A hurricane-hunting WC-130J aircraft zooms through the sky.
Credit: U.S. Air Force, Tech. Sgt. James Pritchett.
For the first time this year, Air Force hurricane hunters have taken to the skies and are approaching the eye of a storm this afternoon.
The season's inaugural flight is making a beeline for Tropical Storm Beatriz, a system barreling toward Mexico, packing winds of 65 mph (100 kph). Beatriz is predicted to become a hurricane later today (June 20).
A WC-130J aircraft, a hulking prop plane nearly 100 feet (30 meters) long, is slated to fly an 'A' pattern through the storm, which could begin to affect Mexico's southwestern coast tonight.

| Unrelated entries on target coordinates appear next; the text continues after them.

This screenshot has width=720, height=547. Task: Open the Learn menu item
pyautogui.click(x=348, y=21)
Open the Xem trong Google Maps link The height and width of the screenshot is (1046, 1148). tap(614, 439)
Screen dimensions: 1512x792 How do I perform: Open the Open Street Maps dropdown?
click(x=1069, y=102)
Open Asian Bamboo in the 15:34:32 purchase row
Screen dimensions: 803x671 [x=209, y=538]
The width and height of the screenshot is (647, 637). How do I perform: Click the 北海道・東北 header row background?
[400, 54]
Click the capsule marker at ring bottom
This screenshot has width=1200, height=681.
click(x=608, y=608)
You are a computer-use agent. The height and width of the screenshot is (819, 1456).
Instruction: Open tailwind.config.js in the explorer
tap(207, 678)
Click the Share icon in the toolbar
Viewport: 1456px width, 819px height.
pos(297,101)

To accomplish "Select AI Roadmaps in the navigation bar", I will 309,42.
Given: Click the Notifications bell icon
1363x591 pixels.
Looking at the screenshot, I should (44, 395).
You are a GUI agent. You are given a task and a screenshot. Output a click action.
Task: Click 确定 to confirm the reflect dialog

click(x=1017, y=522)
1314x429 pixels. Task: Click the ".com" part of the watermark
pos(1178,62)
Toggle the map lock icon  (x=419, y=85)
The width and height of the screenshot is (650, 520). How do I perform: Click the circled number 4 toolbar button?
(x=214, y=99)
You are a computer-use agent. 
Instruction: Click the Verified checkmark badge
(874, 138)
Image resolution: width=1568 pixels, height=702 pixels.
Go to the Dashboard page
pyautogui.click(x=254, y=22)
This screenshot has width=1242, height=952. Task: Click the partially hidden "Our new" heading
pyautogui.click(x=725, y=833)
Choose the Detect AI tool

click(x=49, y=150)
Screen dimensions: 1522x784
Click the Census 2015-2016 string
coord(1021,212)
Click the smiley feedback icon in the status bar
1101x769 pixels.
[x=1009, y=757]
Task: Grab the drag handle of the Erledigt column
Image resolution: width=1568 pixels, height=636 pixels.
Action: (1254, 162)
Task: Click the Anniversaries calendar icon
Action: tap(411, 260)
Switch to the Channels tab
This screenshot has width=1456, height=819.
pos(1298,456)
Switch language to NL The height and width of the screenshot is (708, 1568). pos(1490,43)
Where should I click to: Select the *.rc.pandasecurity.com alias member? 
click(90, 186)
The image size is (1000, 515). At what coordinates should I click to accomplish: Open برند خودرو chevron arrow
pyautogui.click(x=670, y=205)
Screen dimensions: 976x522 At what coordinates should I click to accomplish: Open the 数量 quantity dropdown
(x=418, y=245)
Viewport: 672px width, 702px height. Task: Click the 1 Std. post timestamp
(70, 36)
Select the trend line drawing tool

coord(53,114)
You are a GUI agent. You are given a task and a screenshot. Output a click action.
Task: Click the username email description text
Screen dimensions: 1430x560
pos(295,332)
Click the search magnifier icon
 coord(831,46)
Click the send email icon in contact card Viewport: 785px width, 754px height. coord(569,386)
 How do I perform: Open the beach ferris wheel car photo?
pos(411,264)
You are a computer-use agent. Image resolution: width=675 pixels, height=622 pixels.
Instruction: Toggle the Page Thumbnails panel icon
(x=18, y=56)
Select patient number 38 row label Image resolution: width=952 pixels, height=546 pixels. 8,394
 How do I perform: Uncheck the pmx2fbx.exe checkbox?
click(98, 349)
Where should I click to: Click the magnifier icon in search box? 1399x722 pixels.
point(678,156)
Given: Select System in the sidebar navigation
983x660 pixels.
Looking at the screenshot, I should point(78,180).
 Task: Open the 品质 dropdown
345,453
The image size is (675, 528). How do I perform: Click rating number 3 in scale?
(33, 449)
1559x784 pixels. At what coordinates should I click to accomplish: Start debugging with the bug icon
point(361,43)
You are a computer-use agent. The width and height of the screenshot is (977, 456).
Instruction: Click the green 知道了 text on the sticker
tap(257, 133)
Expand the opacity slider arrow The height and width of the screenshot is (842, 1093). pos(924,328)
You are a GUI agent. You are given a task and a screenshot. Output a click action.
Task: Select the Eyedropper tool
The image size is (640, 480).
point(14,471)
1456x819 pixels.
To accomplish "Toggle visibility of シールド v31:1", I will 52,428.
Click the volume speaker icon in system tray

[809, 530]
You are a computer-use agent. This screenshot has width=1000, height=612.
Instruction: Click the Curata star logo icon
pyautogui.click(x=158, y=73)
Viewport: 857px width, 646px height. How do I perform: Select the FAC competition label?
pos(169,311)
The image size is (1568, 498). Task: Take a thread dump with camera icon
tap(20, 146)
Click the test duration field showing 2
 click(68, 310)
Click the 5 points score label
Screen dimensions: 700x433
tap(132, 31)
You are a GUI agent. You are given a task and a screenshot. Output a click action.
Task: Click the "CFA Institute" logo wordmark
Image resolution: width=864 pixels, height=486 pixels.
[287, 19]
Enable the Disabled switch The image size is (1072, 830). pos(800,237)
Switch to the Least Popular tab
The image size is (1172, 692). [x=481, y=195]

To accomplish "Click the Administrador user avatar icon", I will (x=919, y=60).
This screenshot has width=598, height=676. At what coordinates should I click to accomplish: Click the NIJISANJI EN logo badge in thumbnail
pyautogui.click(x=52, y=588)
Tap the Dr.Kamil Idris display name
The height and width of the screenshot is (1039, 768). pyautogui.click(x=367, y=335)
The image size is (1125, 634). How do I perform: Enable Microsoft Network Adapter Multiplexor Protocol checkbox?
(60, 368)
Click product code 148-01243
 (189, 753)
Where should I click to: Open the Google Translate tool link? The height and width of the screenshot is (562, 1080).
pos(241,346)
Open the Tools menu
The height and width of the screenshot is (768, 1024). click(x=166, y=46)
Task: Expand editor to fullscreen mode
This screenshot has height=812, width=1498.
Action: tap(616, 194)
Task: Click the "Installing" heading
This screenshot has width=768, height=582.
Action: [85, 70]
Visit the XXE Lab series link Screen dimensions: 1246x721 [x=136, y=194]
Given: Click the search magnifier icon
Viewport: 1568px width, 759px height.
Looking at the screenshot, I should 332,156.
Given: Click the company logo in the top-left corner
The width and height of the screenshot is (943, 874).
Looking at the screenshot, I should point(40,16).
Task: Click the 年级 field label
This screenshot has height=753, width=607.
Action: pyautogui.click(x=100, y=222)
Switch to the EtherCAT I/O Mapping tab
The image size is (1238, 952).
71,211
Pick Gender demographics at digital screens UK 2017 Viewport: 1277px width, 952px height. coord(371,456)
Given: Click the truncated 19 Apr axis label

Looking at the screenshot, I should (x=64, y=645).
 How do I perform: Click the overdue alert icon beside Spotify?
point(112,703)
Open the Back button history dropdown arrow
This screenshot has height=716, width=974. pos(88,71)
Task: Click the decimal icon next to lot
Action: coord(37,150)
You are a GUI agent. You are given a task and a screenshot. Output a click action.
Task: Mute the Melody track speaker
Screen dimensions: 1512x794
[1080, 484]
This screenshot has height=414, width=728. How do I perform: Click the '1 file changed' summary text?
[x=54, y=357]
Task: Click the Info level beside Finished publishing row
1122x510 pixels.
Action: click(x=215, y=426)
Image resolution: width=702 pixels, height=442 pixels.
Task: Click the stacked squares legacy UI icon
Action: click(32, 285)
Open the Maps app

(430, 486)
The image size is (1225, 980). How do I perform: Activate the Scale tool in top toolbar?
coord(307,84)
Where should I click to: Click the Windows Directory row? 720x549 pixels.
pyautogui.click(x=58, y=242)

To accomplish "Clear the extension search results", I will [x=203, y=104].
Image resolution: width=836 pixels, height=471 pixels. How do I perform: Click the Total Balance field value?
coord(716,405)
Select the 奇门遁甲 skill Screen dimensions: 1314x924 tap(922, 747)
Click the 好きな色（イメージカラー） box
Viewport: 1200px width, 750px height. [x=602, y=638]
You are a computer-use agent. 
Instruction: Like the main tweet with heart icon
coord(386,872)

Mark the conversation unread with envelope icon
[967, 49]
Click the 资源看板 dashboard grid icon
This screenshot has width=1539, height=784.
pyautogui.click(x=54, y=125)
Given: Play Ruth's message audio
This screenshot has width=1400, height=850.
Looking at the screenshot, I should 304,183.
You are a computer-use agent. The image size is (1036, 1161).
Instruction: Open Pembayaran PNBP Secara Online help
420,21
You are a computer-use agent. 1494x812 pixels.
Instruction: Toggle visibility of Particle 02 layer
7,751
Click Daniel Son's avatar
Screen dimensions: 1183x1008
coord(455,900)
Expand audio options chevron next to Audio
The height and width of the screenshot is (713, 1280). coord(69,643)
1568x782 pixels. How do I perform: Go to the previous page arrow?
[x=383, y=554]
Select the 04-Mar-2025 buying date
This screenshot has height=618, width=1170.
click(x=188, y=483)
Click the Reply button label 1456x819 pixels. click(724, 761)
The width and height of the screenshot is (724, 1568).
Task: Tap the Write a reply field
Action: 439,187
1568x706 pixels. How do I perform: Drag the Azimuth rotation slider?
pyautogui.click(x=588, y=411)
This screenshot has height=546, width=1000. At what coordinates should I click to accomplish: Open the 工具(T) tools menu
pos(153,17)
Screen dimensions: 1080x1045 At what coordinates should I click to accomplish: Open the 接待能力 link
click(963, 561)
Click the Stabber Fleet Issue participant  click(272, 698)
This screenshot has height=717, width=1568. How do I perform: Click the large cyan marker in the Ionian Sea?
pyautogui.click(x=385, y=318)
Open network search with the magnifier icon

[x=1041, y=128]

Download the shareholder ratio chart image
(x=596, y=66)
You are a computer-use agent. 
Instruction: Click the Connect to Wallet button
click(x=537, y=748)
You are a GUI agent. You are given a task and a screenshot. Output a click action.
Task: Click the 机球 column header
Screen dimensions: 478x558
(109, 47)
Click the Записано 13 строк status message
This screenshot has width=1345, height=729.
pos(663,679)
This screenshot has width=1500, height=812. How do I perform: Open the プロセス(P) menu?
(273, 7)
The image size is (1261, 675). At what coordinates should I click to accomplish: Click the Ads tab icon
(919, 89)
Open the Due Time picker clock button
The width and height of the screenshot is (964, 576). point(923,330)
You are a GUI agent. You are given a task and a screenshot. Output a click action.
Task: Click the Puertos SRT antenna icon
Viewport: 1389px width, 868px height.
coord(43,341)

Beatriz is the second named storm of the 2011 Eastern Pacific hurricane season. Hurricane Adrian, which reached major status, but stayed out at sea, was the first. [Related: How Are Hurricanes Named?]
"There are no surprises here," said Dennis Feltgen, spokesman for the National Hurricane Center in Miami. "This storm is right on schedule, right where you'd expect it to be."
This year's Pacific hurricane season is predicted to be below average, with a 70 percent chance of producing between nine and 15 named storms. The average number is 15 or 16 named storms.
That may sound like a lot, Feltgen said, but most Pacific storms are so-called "fish storms" — they affect ocean-dwellers far more than people. "They form way out in the ocean and die way out in the ocean," Feltgen told OurAmazingPlanet.
However, since Beatriz is heading toward land, the call went out for hurricane hunters.
"If there is any potential for a land threat, we're going to send an aircraft into it," Feltgen said.
That's because the aircraft gather invaluable data on temperature, humidity, wind speed and air pressure that satellites simply can't.
Feltgen compared the two technologies to a visit with a doctor. Satellites can tell forecasters something dangerous is developing, but the hurricane hunters perform an MRI of a storm. "They go inside and find out what's going on," Feltgen said.
The data help forecasters better understand the behavior of a storm, but also are plugged into forecast models, which, as more and more data are gathered, improves forecast accuracy over time.
Although the Pacific is projected to have a relatively quiet hurricane season, 2011 is projected to be an active year for hurricanes in the Atlantic, though none have yet formed there. Meteorologists say there's a 70 percent chance the region will see 12 to 18 storms, in contrast to the average 11.
However, Feltgen said, in one way, those predictions are moot.
"It doesn't matter if there are going to be 50 storms or one storm," Feltgen said. "If that one storm hits you, that's bad. You need to go into the season preparing for a hurricane."